┏━━
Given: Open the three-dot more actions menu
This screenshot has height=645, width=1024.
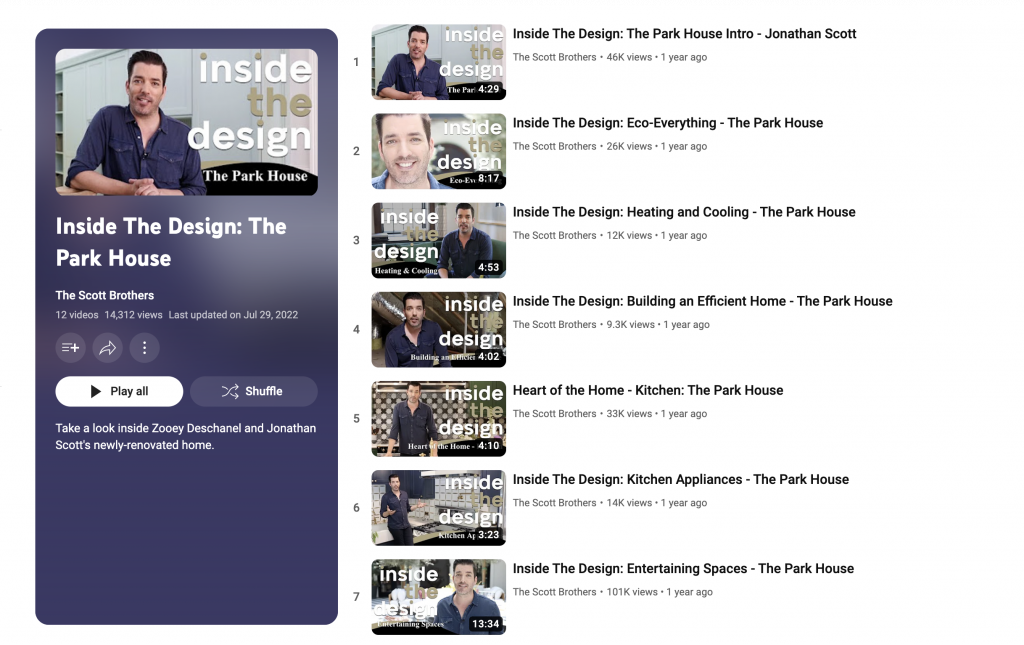Looking at the screenshot, I should 144,348.
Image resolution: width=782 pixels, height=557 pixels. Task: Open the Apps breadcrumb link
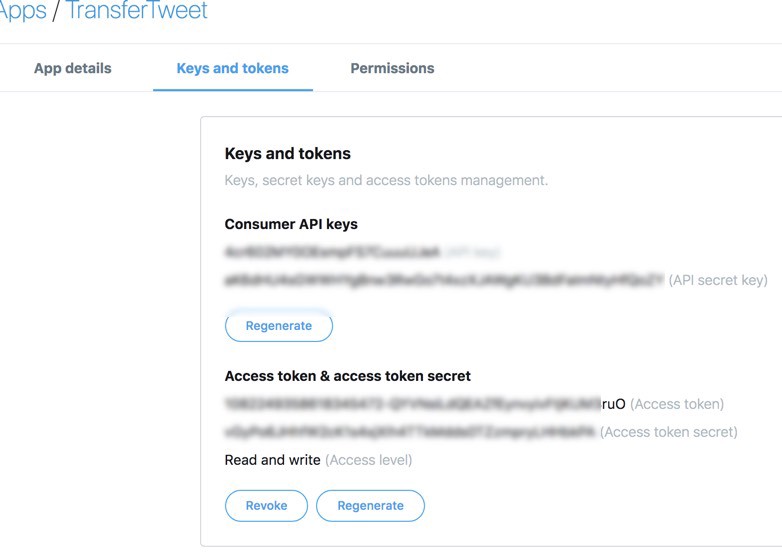[22, 12]
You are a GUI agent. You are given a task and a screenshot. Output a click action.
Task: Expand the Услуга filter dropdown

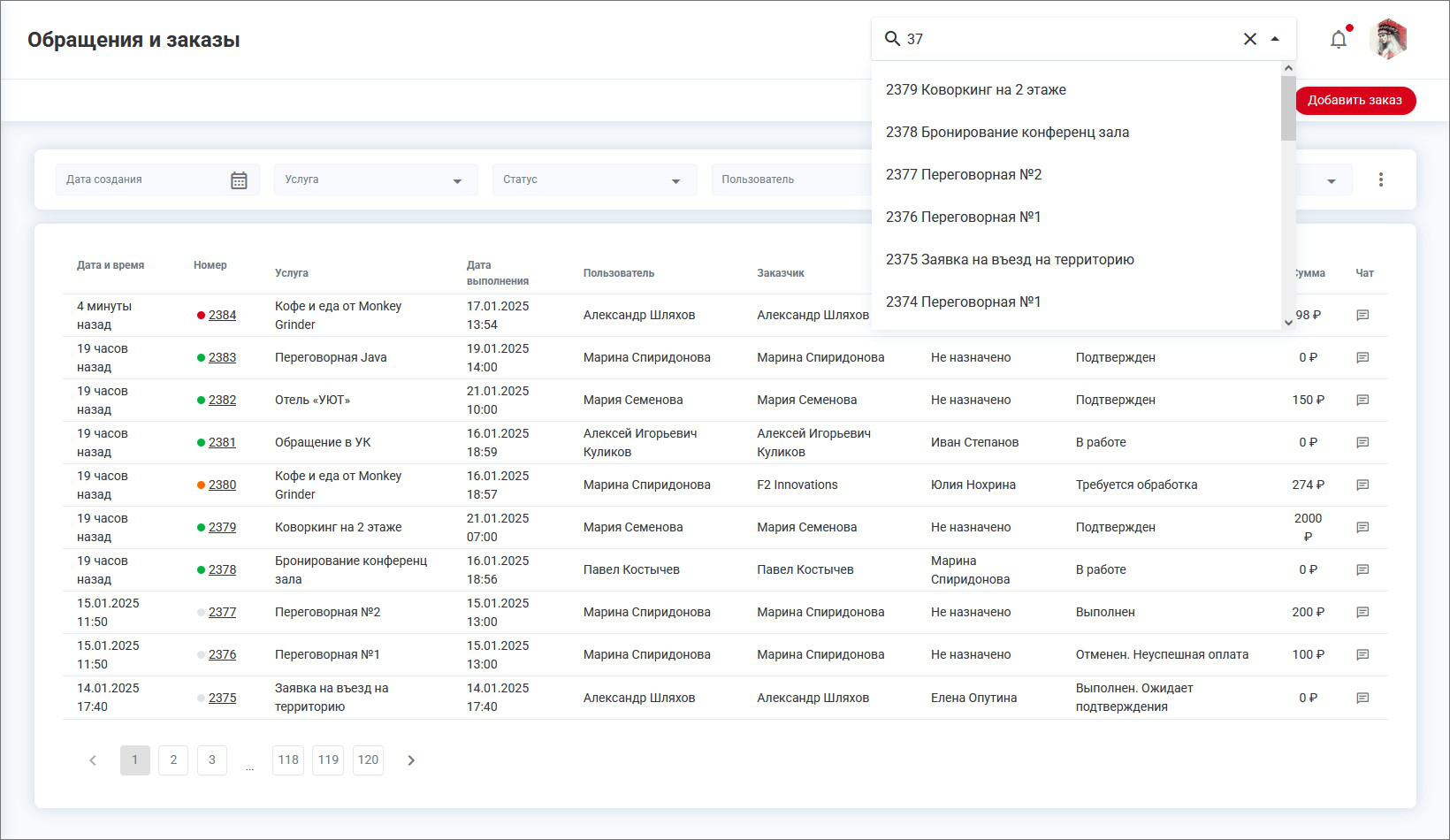coord(456,180)
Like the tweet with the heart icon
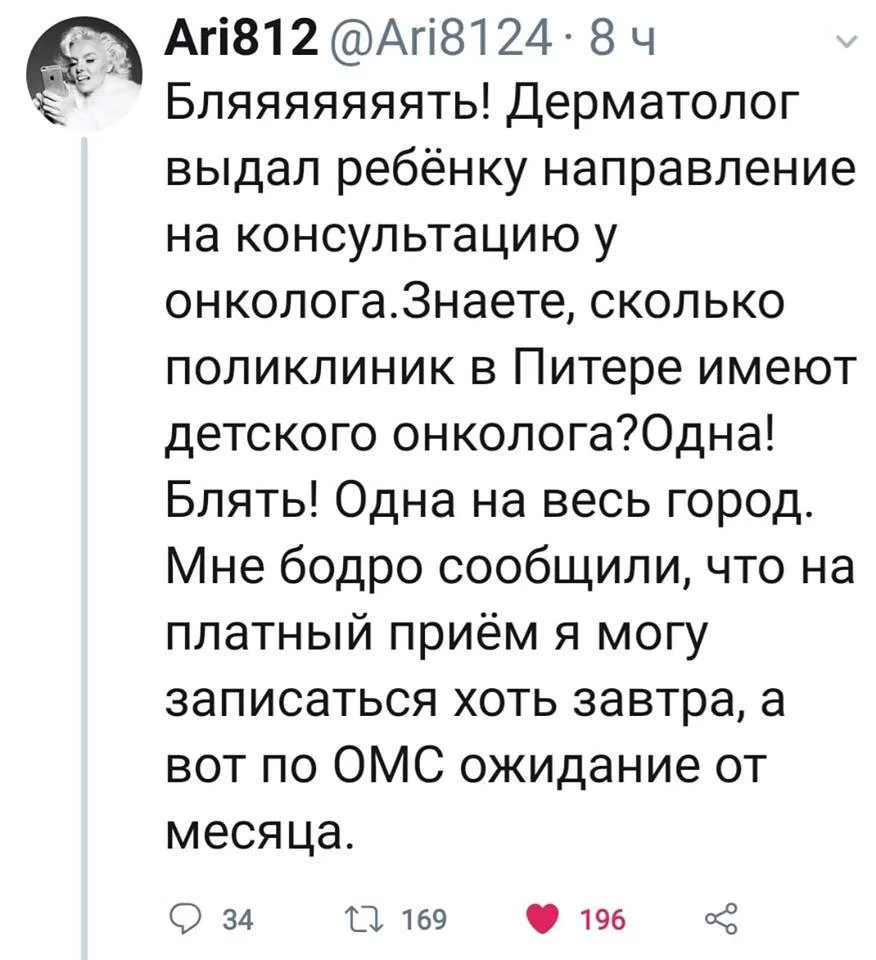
┗━━
■ TASK BRIEF ■
Word for word, return the material above, but drop the pictures.

■ ANSWER AREA ■
Given: Open the three-dot more actions menu
This screenshot has height=645, width=1024.
Looking at the screenshot, I should 144,348.
Image resolution: width=782 pixels, height=557 pixels. Task: Open the Apps breadcrumb link
[22, 12]
You are a GUI agent. You are given a task and a screenshot. Output a click action.
Task: Expand the Услуга filter dropdown

coord(456,180)
Like the tweet with the heart icon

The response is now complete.